I would like potential investors from Poland and abroad to see beyond the main draw, the special economic zone. Wałbrzych presents huge opportunities to business. We have vacant, business-ready land outside the zone as well. We have been working to get even more land ready, providing full infrastructure and good access, including access to Poland’s freeway network. With the Wałbrzych Special Economic Zone close by, investors have renowned companies such as Toyota, Cersanit, Mando and Faurecia as neighbors. These are global companies and by investing and operating in our area for several years now, they have shown that doing business with us really pays off.

We offer residential and commercial real estate at attractive prices. These are often historic buildings that are in good shape and can be converted into hotels and pensions. Besides, newly built apartments in Wałbrzych are 40 percent cheaper than comparable housing in Wrocław. Land in Wałbrzych is available at much lower prices than elsewhere in Lower Silesia and the rest of Poland. Wałbrzych is waiting to be rediscovered and now is the best time to make the most of it. The city is a place worth living in even when you have a job somewhere else. In Wałbrzych, many people with high qualifications are still looking for a job. This is important news to businesses that are launching operations in the city.

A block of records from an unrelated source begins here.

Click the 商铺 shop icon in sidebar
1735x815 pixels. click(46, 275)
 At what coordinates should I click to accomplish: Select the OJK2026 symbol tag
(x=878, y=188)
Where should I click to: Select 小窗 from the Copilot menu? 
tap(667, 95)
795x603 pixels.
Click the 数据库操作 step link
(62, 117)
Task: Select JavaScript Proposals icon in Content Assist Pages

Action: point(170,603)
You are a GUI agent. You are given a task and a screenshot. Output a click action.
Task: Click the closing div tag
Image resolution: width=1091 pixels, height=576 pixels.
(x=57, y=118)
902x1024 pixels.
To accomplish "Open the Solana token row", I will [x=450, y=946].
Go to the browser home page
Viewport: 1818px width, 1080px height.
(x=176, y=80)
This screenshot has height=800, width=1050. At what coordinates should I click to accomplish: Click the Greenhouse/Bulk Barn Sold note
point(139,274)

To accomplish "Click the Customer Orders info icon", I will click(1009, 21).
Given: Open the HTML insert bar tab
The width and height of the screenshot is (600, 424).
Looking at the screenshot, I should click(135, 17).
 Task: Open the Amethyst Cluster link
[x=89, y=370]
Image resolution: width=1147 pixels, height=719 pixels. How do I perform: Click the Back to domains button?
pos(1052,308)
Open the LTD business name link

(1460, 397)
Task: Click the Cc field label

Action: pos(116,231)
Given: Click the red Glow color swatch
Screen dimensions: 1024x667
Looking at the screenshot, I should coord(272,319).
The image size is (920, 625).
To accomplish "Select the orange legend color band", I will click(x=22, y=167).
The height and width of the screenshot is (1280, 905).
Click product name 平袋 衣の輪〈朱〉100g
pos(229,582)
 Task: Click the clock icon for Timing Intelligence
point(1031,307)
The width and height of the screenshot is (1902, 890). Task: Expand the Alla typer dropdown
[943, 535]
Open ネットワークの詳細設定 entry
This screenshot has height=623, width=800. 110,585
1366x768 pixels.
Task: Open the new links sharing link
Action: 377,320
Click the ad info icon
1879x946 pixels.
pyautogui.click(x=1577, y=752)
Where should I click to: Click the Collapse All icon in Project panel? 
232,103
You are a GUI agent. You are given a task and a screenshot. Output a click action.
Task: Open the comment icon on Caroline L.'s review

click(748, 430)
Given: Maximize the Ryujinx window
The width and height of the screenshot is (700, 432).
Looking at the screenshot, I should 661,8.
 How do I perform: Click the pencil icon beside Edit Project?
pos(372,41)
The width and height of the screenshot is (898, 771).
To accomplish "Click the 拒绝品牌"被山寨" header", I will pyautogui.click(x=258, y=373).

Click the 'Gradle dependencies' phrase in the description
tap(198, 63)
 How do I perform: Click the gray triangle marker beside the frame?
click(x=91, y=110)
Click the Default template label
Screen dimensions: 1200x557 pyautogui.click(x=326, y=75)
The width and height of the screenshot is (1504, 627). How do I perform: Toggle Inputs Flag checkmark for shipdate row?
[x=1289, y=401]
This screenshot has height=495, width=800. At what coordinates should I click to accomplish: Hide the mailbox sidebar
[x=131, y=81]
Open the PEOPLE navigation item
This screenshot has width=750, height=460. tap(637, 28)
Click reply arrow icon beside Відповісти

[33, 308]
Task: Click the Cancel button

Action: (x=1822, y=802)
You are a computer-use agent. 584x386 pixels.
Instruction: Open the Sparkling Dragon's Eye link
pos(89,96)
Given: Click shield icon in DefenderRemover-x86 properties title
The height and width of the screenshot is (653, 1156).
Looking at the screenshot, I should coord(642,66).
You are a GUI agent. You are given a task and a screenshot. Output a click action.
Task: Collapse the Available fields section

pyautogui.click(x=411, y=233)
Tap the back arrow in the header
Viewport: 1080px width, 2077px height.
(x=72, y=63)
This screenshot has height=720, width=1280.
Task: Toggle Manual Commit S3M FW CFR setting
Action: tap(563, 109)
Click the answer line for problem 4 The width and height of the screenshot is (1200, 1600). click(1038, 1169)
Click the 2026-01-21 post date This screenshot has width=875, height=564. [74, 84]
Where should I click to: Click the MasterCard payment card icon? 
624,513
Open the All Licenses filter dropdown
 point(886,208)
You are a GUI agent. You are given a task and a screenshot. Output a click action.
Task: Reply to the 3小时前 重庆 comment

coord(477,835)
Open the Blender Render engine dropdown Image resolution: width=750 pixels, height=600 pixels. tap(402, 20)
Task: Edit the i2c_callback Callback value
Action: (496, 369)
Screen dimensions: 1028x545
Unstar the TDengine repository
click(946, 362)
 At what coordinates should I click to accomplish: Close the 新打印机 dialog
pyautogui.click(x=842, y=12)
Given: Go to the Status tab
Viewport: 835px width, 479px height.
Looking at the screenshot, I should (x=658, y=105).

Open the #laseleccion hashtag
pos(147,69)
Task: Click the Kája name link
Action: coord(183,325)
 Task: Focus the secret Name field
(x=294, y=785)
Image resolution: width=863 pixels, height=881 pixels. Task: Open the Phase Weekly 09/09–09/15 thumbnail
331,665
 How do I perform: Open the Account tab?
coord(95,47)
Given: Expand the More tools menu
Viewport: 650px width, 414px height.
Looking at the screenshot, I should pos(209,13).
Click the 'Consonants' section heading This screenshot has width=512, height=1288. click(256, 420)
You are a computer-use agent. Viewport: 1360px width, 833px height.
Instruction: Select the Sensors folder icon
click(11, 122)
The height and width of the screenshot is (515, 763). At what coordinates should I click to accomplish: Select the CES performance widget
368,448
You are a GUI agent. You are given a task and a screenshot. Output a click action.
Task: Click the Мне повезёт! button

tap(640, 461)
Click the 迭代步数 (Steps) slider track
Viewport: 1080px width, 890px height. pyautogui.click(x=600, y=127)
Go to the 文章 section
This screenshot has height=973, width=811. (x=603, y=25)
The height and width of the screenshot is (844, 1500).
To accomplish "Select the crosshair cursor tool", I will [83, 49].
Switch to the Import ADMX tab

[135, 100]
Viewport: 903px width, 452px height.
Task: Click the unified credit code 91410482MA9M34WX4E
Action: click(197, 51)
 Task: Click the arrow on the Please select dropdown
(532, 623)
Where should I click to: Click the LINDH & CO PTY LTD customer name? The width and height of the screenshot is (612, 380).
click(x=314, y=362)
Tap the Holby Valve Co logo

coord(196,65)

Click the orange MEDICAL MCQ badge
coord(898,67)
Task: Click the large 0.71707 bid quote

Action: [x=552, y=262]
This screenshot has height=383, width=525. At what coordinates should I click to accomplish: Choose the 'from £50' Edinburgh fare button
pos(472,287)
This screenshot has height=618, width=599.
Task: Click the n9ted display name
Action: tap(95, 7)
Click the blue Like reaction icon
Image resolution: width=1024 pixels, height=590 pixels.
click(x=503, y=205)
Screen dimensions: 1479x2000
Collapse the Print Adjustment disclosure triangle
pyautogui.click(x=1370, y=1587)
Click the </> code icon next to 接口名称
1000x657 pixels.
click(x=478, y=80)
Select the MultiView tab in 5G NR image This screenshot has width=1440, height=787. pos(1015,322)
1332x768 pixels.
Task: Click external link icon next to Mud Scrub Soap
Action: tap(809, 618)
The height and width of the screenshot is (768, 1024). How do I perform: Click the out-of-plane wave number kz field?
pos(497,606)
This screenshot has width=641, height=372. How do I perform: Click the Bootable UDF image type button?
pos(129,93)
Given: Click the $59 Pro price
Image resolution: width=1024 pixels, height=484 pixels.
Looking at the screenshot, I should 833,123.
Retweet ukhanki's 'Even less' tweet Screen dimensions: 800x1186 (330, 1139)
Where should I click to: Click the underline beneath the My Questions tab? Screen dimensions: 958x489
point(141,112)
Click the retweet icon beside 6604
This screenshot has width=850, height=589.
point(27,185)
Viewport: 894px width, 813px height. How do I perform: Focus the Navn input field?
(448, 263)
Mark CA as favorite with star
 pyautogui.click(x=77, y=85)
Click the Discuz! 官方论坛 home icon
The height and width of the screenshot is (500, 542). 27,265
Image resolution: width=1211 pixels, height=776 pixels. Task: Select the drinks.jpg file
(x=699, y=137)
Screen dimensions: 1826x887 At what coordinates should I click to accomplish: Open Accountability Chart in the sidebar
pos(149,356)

Our selling points also include the city’s location. Sitting amid the valleys and hills of the Sudeten foothills and the Wałbrzych Mountains, Wałbrzych is close to tourist trails, mountain hostels, castles, palaces and drift mines. Our architectural gem, the Ksi±ż Castle, is a regional culture and history center that draws visitors from around the world. When you come to Wałbrzych, you can take a hiking expedition, ride a horse, explore the local tourist trails and ski in winter. On weekends, you can take a trip to the Kłodzko Valley, the Jelenia Góra Valley and the nearby Czech Republic.

We are a city of opportunity, a city that is fun to live in!


Factfile
Roman Szełemej, 55, is married with four children.
He graduated from the Wrocław Medical University in 1985 and earned an MD degree in 1996. In 1985, he started working at the Mining Hospital in Wałbrzych (currently the Dr. A. Sokołowski Hospital) and has worked there ever since. His positions at the hospital have included those of postgraduate intern (1985), junior assistant in the general medicine ward (1986-1999), deputy head (1999) and then head of the general medicine and cardiology ward (2000-2002), health services director (2002-2005) and deputy director (2005-2011), and head of the cardiology ward (2005-present). He was also the province chairman’s commissioner in charge of merging Wałbrzych’s hospitals (2003-2005) and the province board’s commissioner for health policy (2008-2011). He has been mayor of Wałbrzych since 2011.